In a discussion I had yesterday, I noticed that the networking world still has many arbitrary boundaries. It is what we do: create boundaries where none really exist. We do this to cut a problem down to size. Yet when that itself becomes the problem, we end up with design decisions based on our boundaries. We need networking, specifically software-defined networking, to ignore most boundaries. We need to move away from terminology that imposes those boundaries upon our designs. Virtualization is about breaking silos, not imposing them. Network virtualization needs to do the same.

So, what is the problem? The problem is how we look at leaf-spine architecture, the generalized network architecture for any modern data center. This itself imposes several arbitrary boundaries. Those boundaries are there to help us understand the generalized problem, not to become the boundaries within which we work. I asked a simple question in response to a statement. That statement was that all leafs end at the rack. This is the accepted physical description of a leaf. However, it imposes an arbitrary boundary on my network, the network of the rack with its top-of-rack switching (ToR). My concern was around redundancy and availability. I would never design a system in which all my cluster nodes were in just one rack, but that requires the leaf domain to span multiple racks.
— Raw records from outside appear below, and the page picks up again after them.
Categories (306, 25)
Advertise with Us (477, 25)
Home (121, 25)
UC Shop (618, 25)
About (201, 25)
I was told that in order to do this, “you need a very good reason,” implying that such a reason does not exist.
I span clusters across racks, so if one rack has an issue, I am safe with the other nodes. My east-west traffic still flows. For that, I need to trunk VLANs between two ToR devices, in essence spanning leafs between racks. In my case, the rack is not my arbitrary boundary. My cluster becomes the arbitrary boundary. Yet, the really good reason requirement is not a reason, and it is not a very good requirement. It itself becomes the silo in which we start to live. We are not breaking silos, but building them. I rather hear, “Okay, but these are the methods we have available to do that, and here are the drawbacks and benefits.” Whether I use physical or virtual networking components does not matter; what matters is the mindset.
Leaf Spine Breaking SIlos
The above are three mindsets associated with today’s networking. As you move up the stack to full network virtualization, you end up with the far right. However, most networking folks are at the far left. There is a middle ground, where we think of the cluster of systems, not the rack, as being the arbitrary boundary, not defined by the ToR. In fact, as you move to the virtual world, the concept of ToR disappears, and we end up with network virtualization.
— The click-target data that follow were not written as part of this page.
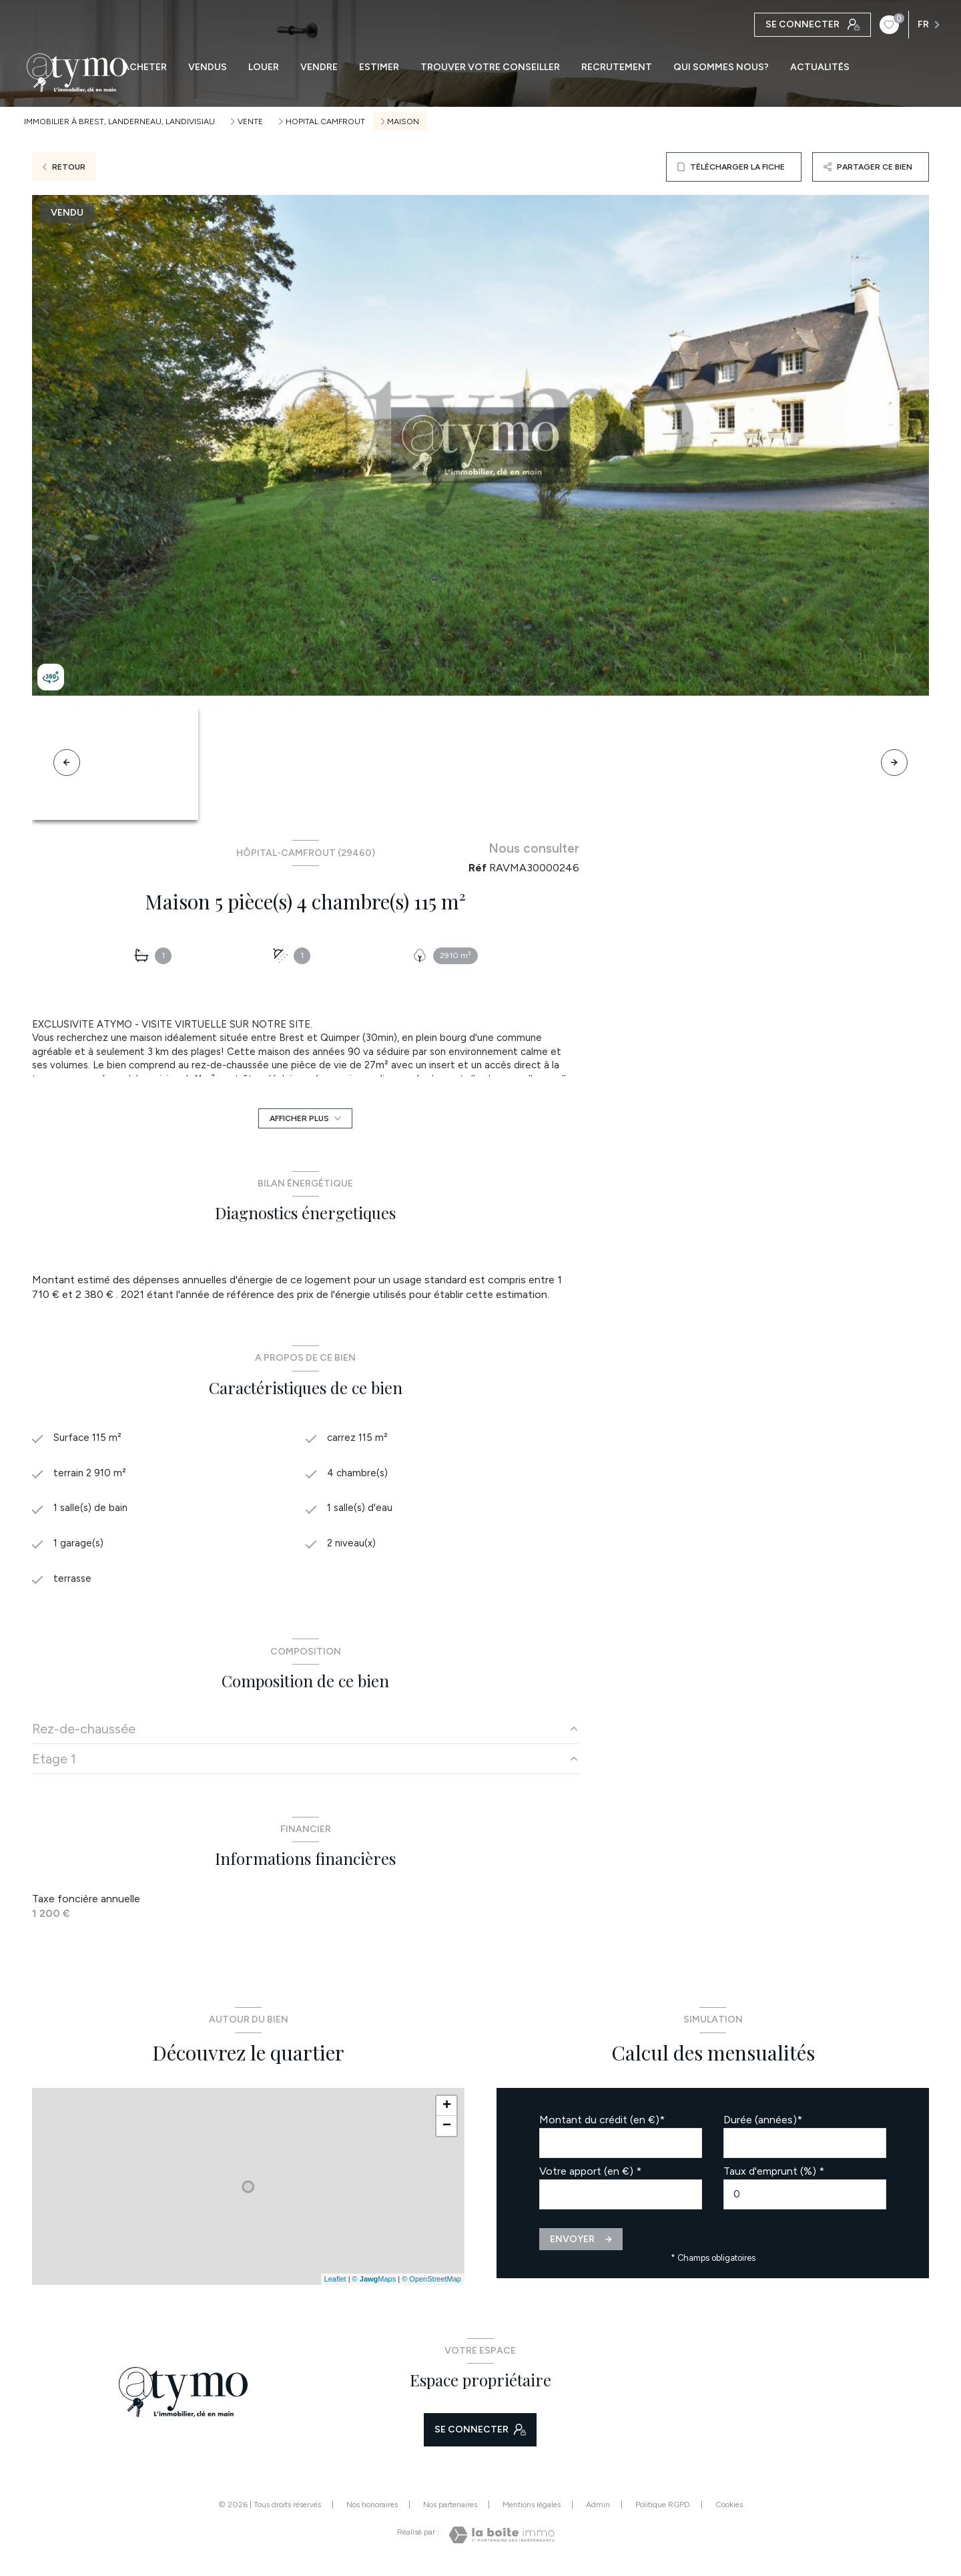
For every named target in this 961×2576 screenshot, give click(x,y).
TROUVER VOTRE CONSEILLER (490, 67)
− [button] (446, 2131)
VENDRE (319, 67)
However, while we have abstracted away ToRs, they are here to stay. They are not a boundary themselves. They are a method for reducing cabling overhead. A rack is easier to cable if the network cables to the ToR and the ToR leaves the rack. ToR can leave the rack in either east-west (other racks) or north-south (to the spine and back) topologies. When we start talking about software defined, the ToR and all associated cabling becomes nothing more than transport. We start putting leaf switches in other places mentally, but we can also put them in other places physically. We end up with a more synergistic view of networking, one that will, in the end, mesh well with network virtualization, software-defined networking, and eventually network functions virtualization.
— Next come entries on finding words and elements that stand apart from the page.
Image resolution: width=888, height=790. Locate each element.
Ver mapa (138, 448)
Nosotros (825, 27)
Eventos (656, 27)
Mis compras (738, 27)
Those of us who live in the virtual world need to think of how that maps to the physical world. Those in the physical world need to map their thoughts to the virtual world. Remember, we all have points of view. Arbitrary boundaries should be guides, not the be-all and end-all. We should not silo on those boundaries. There are reasons for everything. We need to understand and not say “you better have a good reason.” The reason does not matter: the result does. The fact that leaf-spine was designed to sell ports should not dictate how we define our leaf-spine network. ToR may be the traditional way we look at a leaf, but it does not need to be. Let us break the arbitrary boundaries and therefore break down our silos.